Another man with the soul of a bartender is Cornelius Lehane, a man who used to tend bar, but is now a journalist in Washington, D.C. Lehane’s book, Beware the Solitary Drinker, is a neat little murder mystery set in Manhattan, and centered around a joint on the Upper West Side , but rather than tell you about the plot, we’ll just give you a short sample of his work here–it’s a piece that proves that Lehane put his time in behind the stick: ‘I’d learned to pour with both hands, to make sure that the bar stations were all set up when I took over a shift, and to make sure that the bar was clean and stocked when I left a shift. I learned about working with my head up and always knowing everything that was happening at every moment.
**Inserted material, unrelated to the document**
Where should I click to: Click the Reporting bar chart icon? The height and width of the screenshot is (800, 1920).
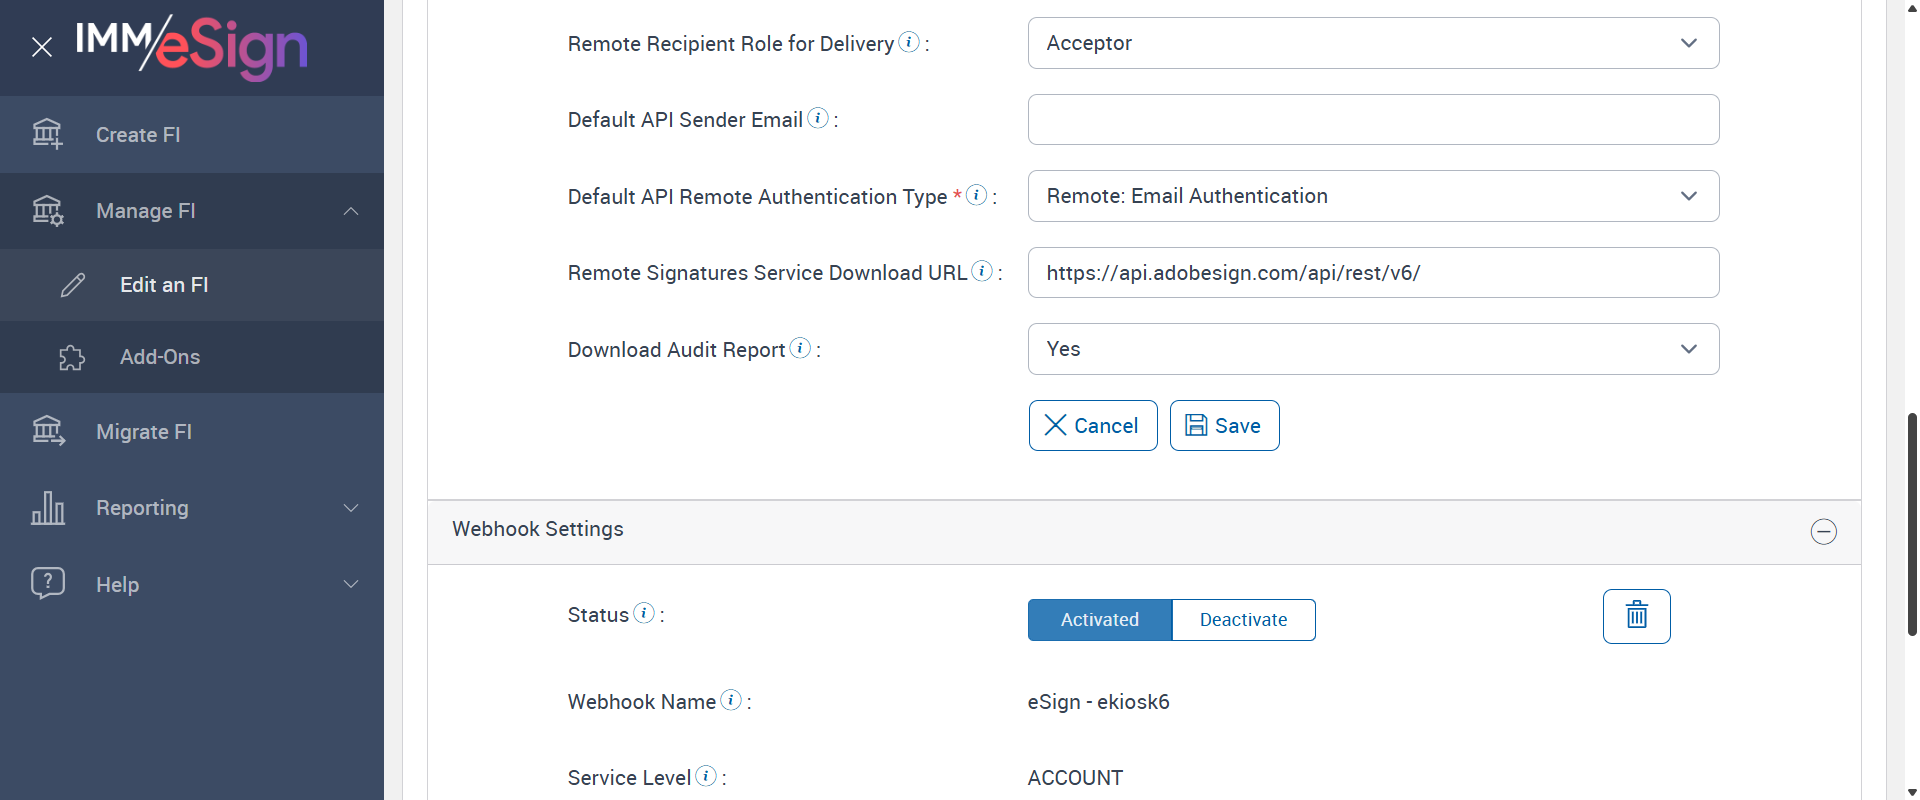point(47,508)
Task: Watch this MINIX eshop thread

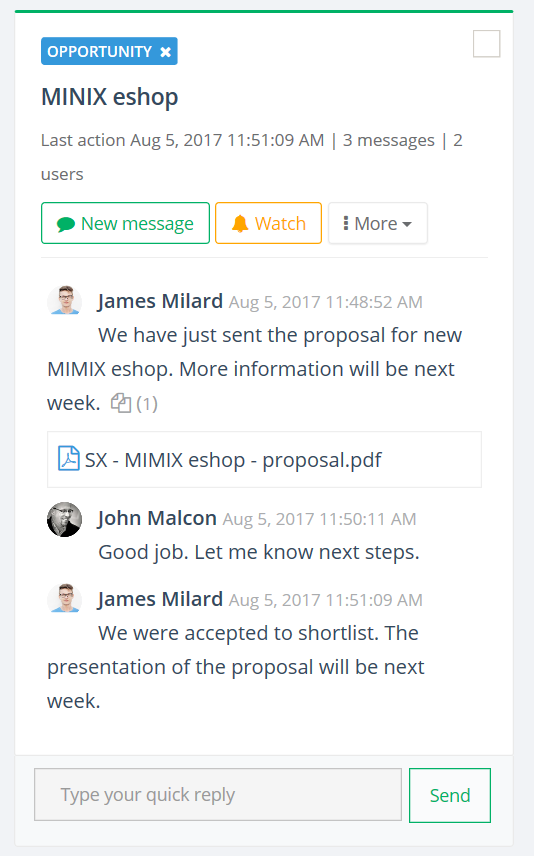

I learned how to make a good living, which means being alert for walkouts, for spotters, controlling the waiters and waitresses so they didn’t become independent contractors. I learned to know who was trouble the second he or she entered the bar.’ We wish Lehane would quit his journalist job and get back behind the stick where he belongs–he’d be a credit to the industry, and he’d have more time to pen a whole series of wonderful books like this one. Buy this book, too.

– Ardent Spirits



Lehane’s narrative vividly evokes a melancholy city in decline, and a sullen man who, when forced to act, rises above the alcoholic despair that surrounds him.